Ukraińskie siły zbrojne powołają do służby ok. 10 tys. mężczyzn oraz będą zabiegać o ochotników, by zastąpić ok. 45 tys. żołnierzy, którzy mają powrócić po ponad roku na liniach frontu na wschodzie kraju - zapowiedział we wtorek prezydent Petro Poroszenko.
Rozejm zawarty w lutym 2015 r. nie zdołał całkowicie powstrzymać konfliktu z prorosyjskimi separatystami na wschodzie Ukrainy. Reuters podaje, że w tym miesiącu zginęło 16 ukraińskich żołnierzy.
Kijów kusi żołdem
Agencja odnotowuje, że niemal wszyscy ukraińscy mężczyźni muszą odbyć co najmniej roczną służbę wojskową, a potem ci, którzy nie ukończyli 60 lat, mogą być powoływani do wojska. Ale rząd ukraiński usiłuje też nakłonić ochotników do czynnej służby, oferując żołd w wysokości 7 tys. hrywien (275 dol.) miesięcznie, czyli znacznie wyższy od średniej płacy, która wynosi ok. 1,4 tys. hrywien.

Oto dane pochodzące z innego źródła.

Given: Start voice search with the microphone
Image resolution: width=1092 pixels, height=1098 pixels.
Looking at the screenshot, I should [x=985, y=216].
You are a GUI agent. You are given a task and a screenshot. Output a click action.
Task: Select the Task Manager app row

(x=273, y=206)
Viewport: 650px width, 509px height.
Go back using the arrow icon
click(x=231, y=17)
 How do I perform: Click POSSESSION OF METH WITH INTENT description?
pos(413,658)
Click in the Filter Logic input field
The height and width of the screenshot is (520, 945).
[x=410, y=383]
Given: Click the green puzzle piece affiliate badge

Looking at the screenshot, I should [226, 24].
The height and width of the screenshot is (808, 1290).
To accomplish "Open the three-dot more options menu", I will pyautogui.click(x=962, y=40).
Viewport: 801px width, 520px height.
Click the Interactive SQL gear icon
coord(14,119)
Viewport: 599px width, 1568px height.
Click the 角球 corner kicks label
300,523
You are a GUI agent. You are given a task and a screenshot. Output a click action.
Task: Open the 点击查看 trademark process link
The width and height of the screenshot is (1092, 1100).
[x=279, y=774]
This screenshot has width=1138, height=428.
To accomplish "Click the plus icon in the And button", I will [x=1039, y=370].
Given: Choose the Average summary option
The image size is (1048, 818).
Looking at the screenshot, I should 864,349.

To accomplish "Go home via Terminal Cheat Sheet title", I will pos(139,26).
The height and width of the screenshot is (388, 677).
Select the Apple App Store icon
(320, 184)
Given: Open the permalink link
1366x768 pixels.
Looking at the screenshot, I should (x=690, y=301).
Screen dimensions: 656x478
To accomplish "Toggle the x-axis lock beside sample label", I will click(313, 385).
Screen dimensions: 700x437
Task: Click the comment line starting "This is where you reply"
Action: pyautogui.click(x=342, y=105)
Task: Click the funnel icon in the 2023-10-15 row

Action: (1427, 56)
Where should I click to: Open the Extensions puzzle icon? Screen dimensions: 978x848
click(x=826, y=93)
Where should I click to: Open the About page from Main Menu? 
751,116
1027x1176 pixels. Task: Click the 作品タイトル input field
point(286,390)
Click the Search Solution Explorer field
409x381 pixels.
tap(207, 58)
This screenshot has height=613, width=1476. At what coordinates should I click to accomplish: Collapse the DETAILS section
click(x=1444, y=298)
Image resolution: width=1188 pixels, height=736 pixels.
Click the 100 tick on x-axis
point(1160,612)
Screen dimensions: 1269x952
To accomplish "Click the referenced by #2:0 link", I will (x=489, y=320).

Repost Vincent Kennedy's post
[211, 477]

W tym roku do wojska zaciągnęło się już na tych warunkach 13 tys. mężczyzn. Reuters pisze, że jest to element budowania armii zawodowej, zdolnej przeciwstawić się zagrożeniu ze strony Rosji.
Poroszenko powiedział na spotkaniu z żołnierzami, że jest pewien, iż w przyszłym roku żołd znów wzrośnie, co ma służyć zarówno podniesieniu morale, jak i zwiększeniu atrakcyjności służby wojskowej.
W ukraińskich siłach zbrojnych służbę pełni obecnie ok. 250 tys. mężczyzn. Od kwietnia 2014 r., kiedy wybuchły walki między wojskami ukraińskimi a prorosyjskimi separatystami, zginęło ponad 9 tys. cywilów i żołnierzy.